Today's challenge is to:

1)  read in a data set, and describe the data set using both words and any supporting information (e.g., tables, etc)
2)  tidy data (as needed, including sanity checks)
3)  mutate variables as needed (including sanity checks)
4)  Recreate at least two graphs from previous exercises, but introduce at least one additional dimension that you omitted before using ggplot functionality (color, shape, line, facet, etc) The goal is not to create unneeded [chart ink (Tufte)](https://www.edwardtufte.com/tufte/), but to concisely capture variation in additional dimensions that were collapsed in your earlier 2 or 3 dimensional graphs.
   - Explain why you choose the specific graph type
5) If you haven't tried in previous weeks, work this week to make your graphs "publication" ready with titles, captions, and pretty axis labels and other viewer-friendly features


## Read in data

I chose to use the debt dataset from last weeks challenge, it was not listed as a dataset in the template but the challenge says to rework a previous exercise so I am assuming this is ok.


```{r}
RawData <- read_excel("_data/debt_in_trillions.xlsx")
head(RawData)
```

### Briefly describe the data

The data represents the year and quarter in the US and the associated debt spread of its citizens during that time period.

```{r}
splitData<- RawData %>%
  separate(`Year and Quarter`,c('Year','Quarter'),sep = ":")
head(splitData)

```

I pivot the data here so that I could filter by debt type.

```{r}
longerSplitData<- splitData%>%
  pivot_longer(!c(Year,Quarter), names_to = "DebtType",values_to = "DebtPercent" )

longerSplitData

```

## Visualization with Multiple Dimensions

I wanted to rework my second and third from the last exercise, I feel like looking back on them now I am realizing they are more of exploratory graphs and not necessarily "report ready" so I wanted to revisit them and spruce them up a bit.
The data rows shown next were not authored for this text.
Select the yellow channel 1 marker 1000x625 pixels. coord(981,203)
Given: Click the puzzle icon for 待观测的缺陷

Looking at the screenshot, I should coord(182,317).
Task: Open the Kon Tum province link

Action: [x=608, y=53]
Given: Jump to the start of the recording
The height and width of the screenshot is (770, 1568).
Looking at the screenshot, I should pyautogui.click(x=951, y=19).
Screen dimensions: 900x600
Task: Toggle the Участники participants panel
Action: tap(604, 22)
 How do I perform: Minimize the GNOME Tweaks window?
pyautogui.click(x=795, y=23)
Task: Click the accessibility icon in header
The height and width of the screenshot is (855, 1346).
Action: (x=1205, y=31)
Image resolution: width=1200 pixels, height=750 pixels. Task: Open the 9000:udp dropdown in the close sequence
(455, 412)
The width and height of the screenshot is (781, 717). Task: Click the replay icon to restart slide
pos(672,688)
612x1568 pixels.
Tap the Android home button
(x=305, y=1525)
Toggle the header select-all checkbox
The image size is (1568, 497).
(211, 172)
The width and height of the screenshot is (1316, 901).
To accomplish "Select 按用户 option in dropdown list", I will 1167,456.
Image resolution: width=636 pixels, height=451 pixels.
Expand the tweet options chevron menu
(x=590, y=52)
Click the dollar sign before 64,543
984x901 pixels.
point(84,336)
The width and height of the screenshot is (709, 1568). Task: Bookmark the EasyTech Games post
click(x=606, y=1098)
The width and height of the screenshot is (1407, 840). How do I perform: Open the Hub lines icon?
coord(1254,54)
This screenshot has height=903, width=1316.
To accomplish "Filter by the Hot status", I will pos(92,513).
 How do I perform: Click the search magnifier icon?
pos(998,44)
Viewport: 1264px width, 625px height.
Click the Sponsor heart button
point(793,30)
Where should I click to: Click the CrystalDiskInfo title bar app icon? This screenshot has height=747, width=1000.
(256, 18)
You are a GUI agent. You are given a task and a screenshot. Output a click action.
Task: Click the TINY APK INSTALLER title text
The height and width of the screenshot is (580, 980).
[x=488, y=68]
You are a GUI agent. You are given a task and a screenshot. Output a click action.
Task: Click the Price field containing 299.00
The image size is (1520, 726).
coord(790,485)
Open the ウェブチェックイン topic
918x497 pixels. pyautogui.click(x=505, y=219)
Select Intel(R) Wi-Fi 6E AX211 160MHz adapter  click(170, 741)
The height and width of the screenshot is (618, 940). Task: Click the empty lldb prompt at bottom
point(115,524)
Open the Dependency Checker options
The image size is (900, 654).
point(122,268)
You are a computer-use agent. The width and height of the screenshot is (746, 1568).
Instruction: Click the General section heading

Below I will show what they originally looked like and discuss what I want to change.


Second Chart original:
```{r}
longerSplitDataPlot <- longerSplitData%>%
  ggplot(mapping=aes(x = Year, y = DebtPercent))


longerSplitDataPlot + 
  geom_point(aes(color = DebtType))
  

```
The objective of this chart was to show the different debt types and how they fluctuated throughout the years. While I had a legend, some color and axis titles I feel like the value of anything other than total and Mortgages are lost.

In order to improve this chart I will add a title and think of a way to shine some more light on the other debt types.


```{r}
longerSplitDataPlot + 
  geom_point(aes(color = DebtType))+
  labs(title = "Total National Debt most closely follows Mortgages",subtitle="Student and Auto drive the secondary category" ,caption = "data from posts/_data")+
  theme(legend.position = "bottom")+
  facet_zoom(y = DebtType == !c("Mortgage","Total"),ylim = c(0,2))


```








Third chart:
This chart really doesn't show anything and without the free scale on each axis it is tough to see any patterns. I wanted to experiment with some themese here and give this chart a title as well as adjust the axis so you can see how each type of debt flwos throughout the year.
```{r}
longerSplitDataPlot+
  geom_point() +
  facet_wrap(~DebtType) +
  scale_x_discrete(breaks = c('03','06','09',12,15,18,21))

 
```


```{r}
longerSplitDataPlot+
  geom_point(aes(color = Quarter,alpha=0.9,)) +
  facet_wrap(~DebtType,scales = "free_y") +
  scale_x_discrete(breaks = c('03','06','09',12,15,18,21))+
  theme_light() +
  guides(alpha="none") +
  labs(title = "Debt Types per year" ,caption = "data from posts/_data")
```